*Work task*. Down to the last word, output the records below, skipping any images.

*Entries supplied*.
********
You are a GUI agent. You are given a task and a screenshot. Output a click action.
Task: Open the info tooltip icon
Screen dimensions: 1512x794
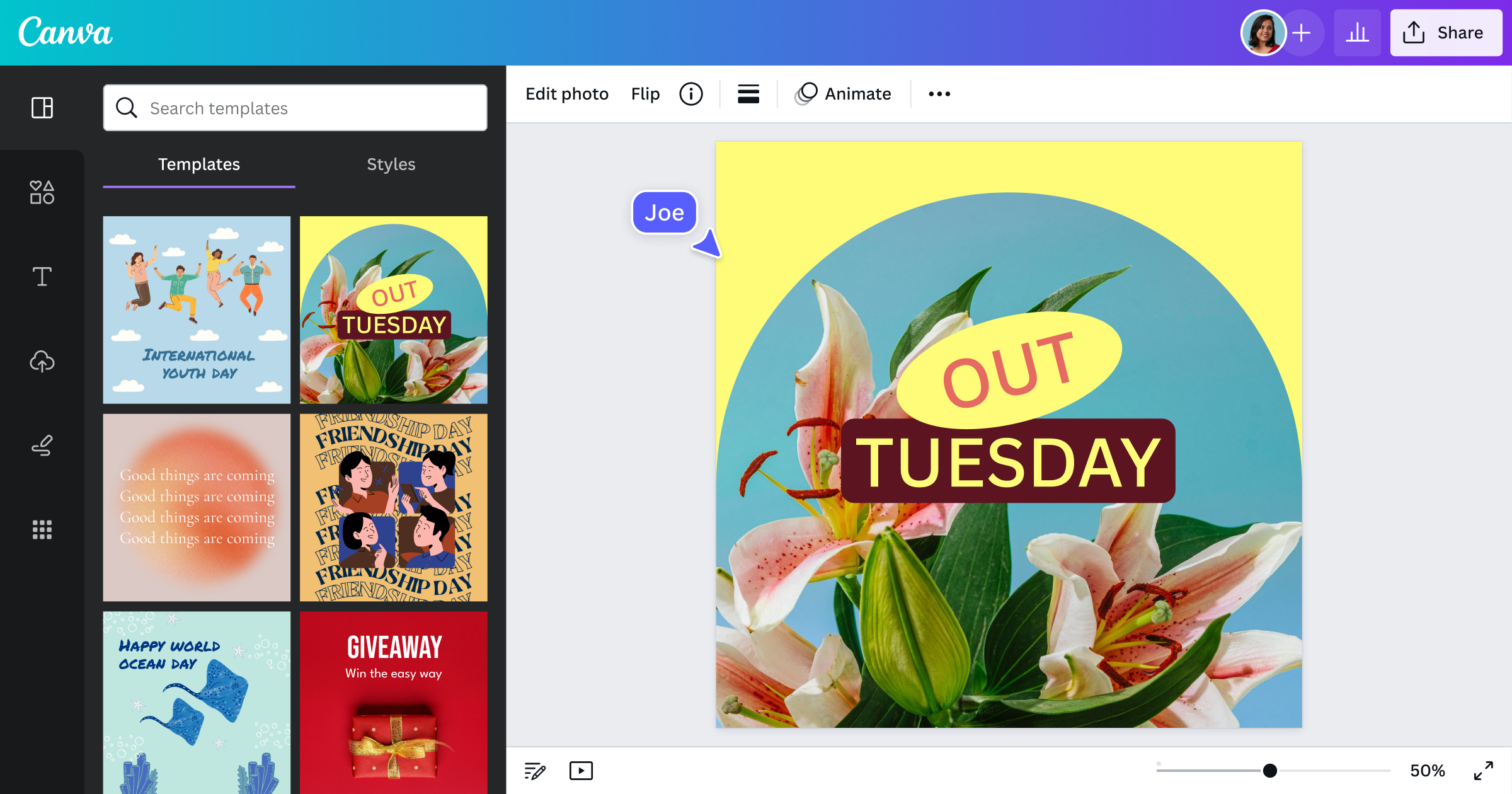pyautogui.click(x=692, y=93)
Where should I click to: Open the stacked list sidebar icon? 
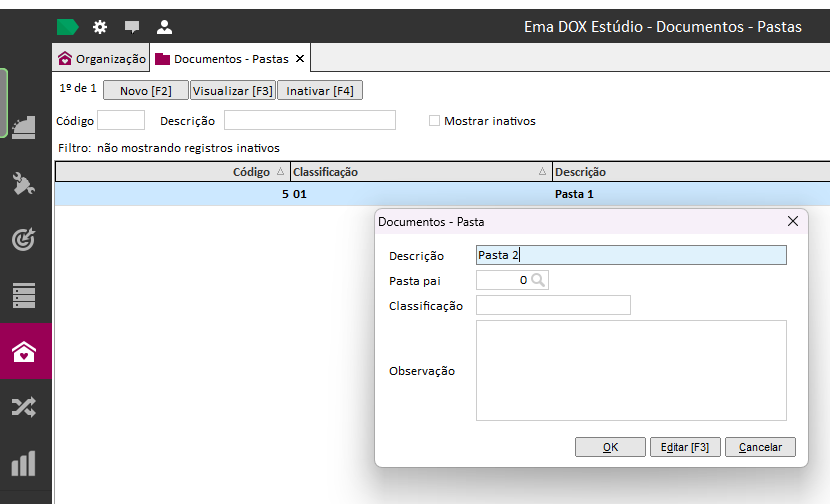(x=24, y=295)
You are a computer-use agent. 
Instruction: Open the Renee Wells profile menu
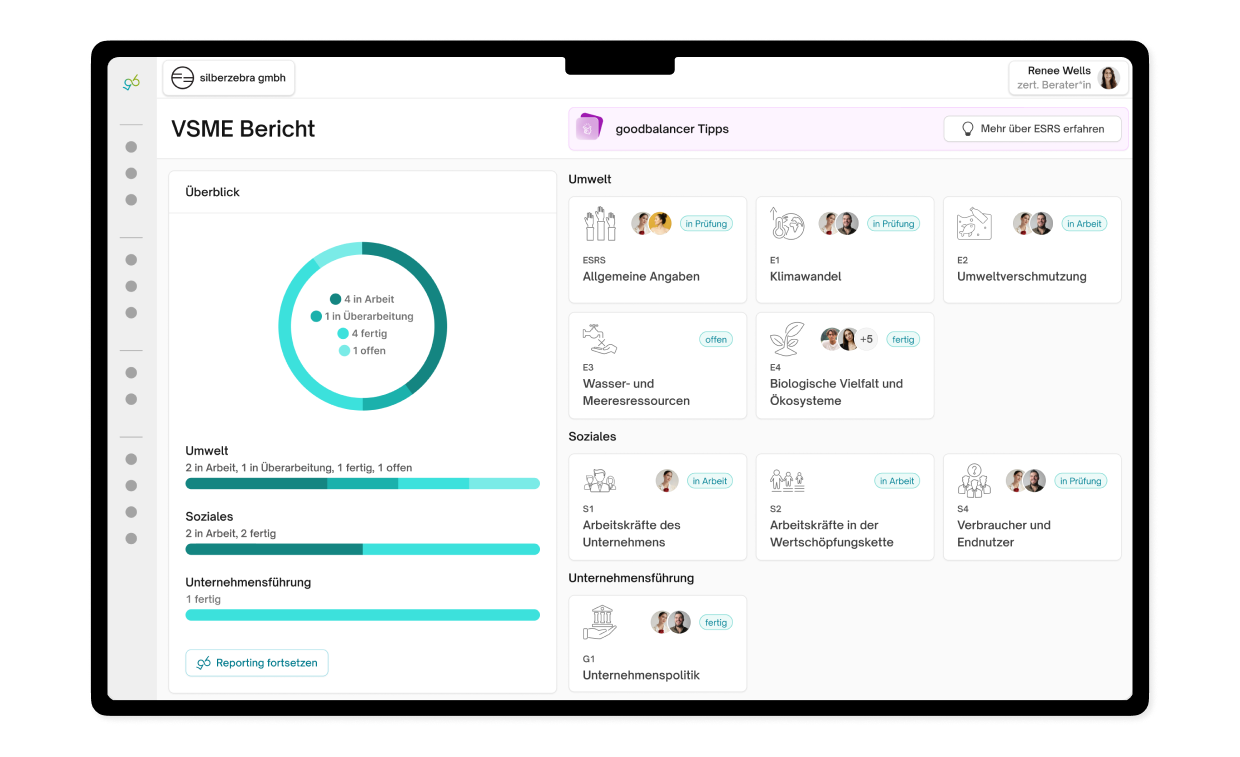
********
*Solution to the problem*.
You are a GUI agent. You are given a task and a screenshot. Output a click action.
Task: Open the info tooltip icon
Screen dimensions: 1512x794
pyautogui.click(x=692, y=93)
Where should I click to: Open the stacked list sidebar icon? 
(x=24, y=295)
You are a computer-use agent. 
Instruction: Open the Renee Wells profile menu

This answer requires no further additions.